TRAVAIL DEMANDÉ:
[1] Modifiez le texte sur les économies d'énergie : recopiez-en le passage allant de « Les incitations ont » jusqu'à « l'intelligence et l'efficacité. » inclus, en changeant « automobiles » en « voitures ».
[2] Donnez la suite du texte sur les économies d'énergie, à partir de sa dernière phrase.

TEXTE À LIRE:
.....

Depuis 1973 et la première crise du pétrole (1), l’énergie ne coule plus de source. Nous savons qu’elle a un prix, que ce prix peut augmenter et qu’un jour même, nous en manquerons (2). De cette prise de conscience naquirent et naissent encore toute une série d’exhortations à l’économiser. De la campagne de chasse au Gaspi qui fit entrer nos sociétés dans l’ère de l’infantilisation (3), jusqu’au récent programme de transition énergétique proposé en France par Ségolène Royal, les pouvoirs publics n’ont cessé de nous pousser à réduire nos dépenses en énergie tout  en nous incitant à consommer toujours plus. Cette prétention à concilier l’inconciliable : la croissance et la préservation des ressources, trouvera son oxymore parangon dans le concept de développement durable, médaille d’or des quêtes impossibles.  

Les incitations ont été multipliées, les aménagements fiscaux ont été nombreux, compliqués et contradictoires ; les primes elles-mêmes furent contre productives. La plus choquante fut sans doute  la prime à la casse qui conduisit, contre toutes  les règles de bon sens écologique, à réduire la durée de vie des automobiles, dont la construction nécessite pourtant beaucoup de matières premières et d’énergie. Bref une fois encore, le médiatique prit le pas sur l'intelligence et l'efficacité.  

Et si nous faisions fausse route ?

.....

EXTRAIT DES DONNÉES:

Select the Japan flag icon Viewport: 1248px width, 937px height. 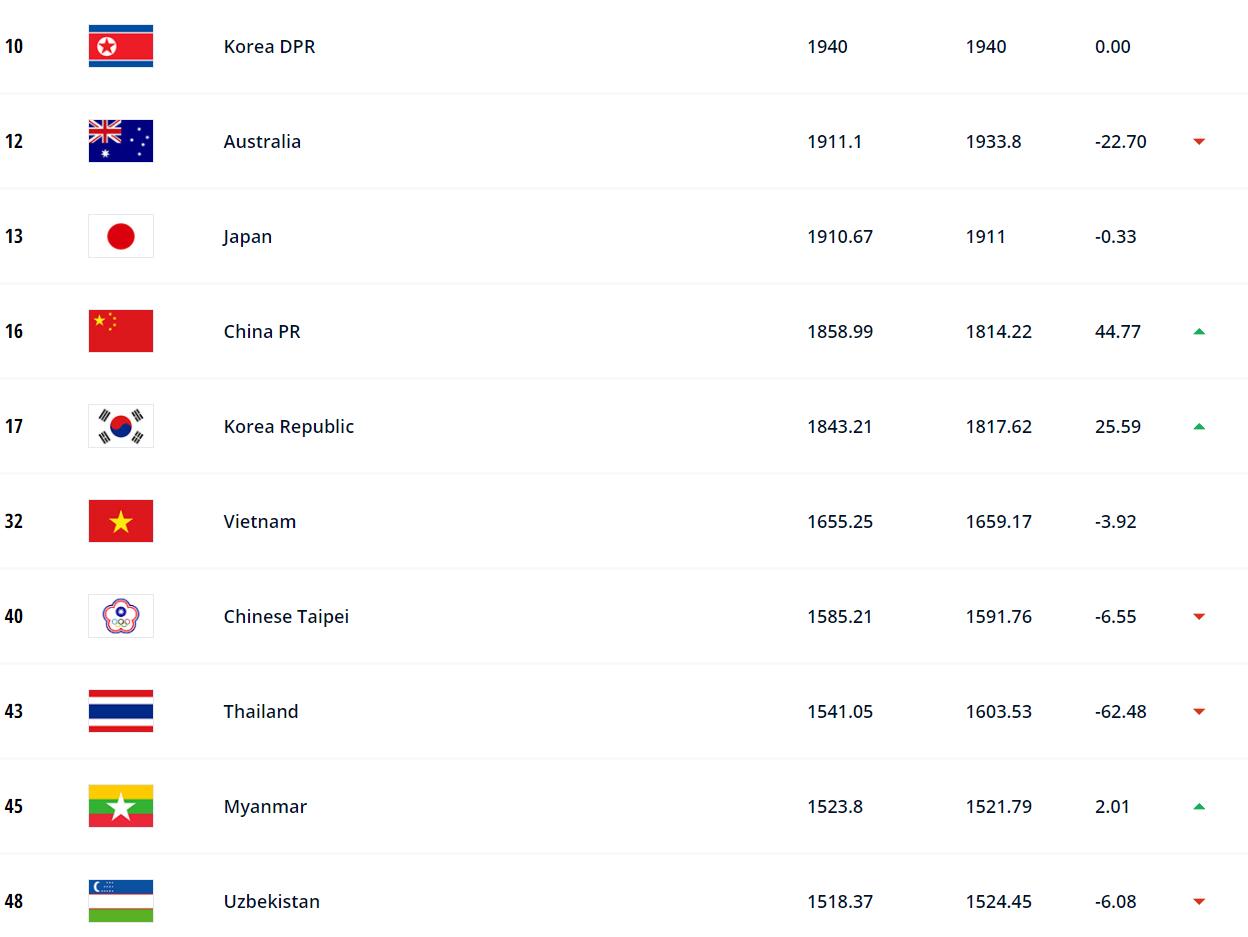coord(121,236)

.....

RÉSULTATS:
[1]
Les incitations ont été multipliées, les aménagements fiscaux ont été nombreux, compliqués et contradictoires ; les primes elles-mêmes furent contre productives. La plus choquante fut sans doute  la prime à la casse qui conduisit, contre toutes  les règles de bon sens écologique, à réduire la durée de vie des voitures, dont la construction nécessite pourtant beaucoup de matières premières et d’énergie. Bref une fois encore, le médiatique prit le pas sur l'intelligence et l'efficacité.

[2]
Si au lieu de ces règles compliquées et par là coûteuses et parfois difficilement applicables, nous nous fixions comme axe, sinon unique, du moins largement prioritaire, une seule ligne de conduite: Augmenter le prix de l’énergie jusqu’à ce que l’économiser devienne effectivement rentable pour le particulier, pour l’entreprise et pour le pays dans son ensemble ? Souvent, aujourd’hui encore, les travaux d’économie ne sont jamais amortis, n’en déplaise à la propagande.  

Une telle orientation soulève quelques réticences : Mais comment vont faire  les gens si l’on augmente encore le prix de l’essence, du fioul, du gaz, de l’électricité ?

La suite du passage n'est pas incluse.